Food and Drink: A Book of Quotations edited by Susan L. Rattiner
My rating: 4 of 5 stars
Inspiration can come from anywhere, but it is most well conveyed in quotations from famous writers, thinkers, artists, and many well-known figures in the matters of positive thoughts, great advice and ideas on human existence and humanity. As Oscar Wilde said, “Quotations are serviceable substitutes for wit,” inspirational quotations stimulate our minds to fresh endeavor, gives us a new viewpoint upon our existential matters, and enable us to get a fresh hold upon ourselves and things that are necessary for our human existence, such as elegantly compiled in this charming book of quotations about food and drink.
The cover of the book showing Renoir’s beautiful painting of “A Luncheon Of The Boating Party,” imparts lightheartedness of the subject matters of the book encompassing the festivity of celebrating them both as a pleasure and a necessity.

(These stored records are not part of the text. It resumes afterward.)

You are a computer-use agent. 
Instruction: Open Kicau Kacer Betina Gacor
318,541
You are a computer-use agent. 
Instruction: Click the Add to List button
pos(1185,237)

The quotations in this lovely little book, which readers can finish at one setting, comprehends all the aspects of food and drink -ranging from a necessity of our existence to an object of pleasure, from a means to measure our temperance to a touchstone of inculcating etiquette to achieve our self-respect and dignity- with insights, thoughts, and witticism from writers, thinkers, and proverbs. Included in this review are selected quotations from my personal reading of the book.
Food is sacred, a victual for the nourishment of the body and the mind. Therefore, it should be taken in a peaceful, civil manner, as to appreciate its values both physically and ethically. In this regard, Rudyard Kipling seems to disfavor the American way of fast food as we can hear him saying that Americans had a habit of “stuffing for ten minutes thrice a day.” And who says eating alone invokes a sight of pity when Charles Lamb glorifies “Oh, the pleasure of eating my dinner alone!” Aesop also agrees to the importance of eating food with peace of mind as follows: “A crust eaten in peace is better than a banquet partaken in anxiety.” Mark Twain’s aphorism of “To eat is human, to digest divine” can become a mantra to reconstitute insalubrious eating habits.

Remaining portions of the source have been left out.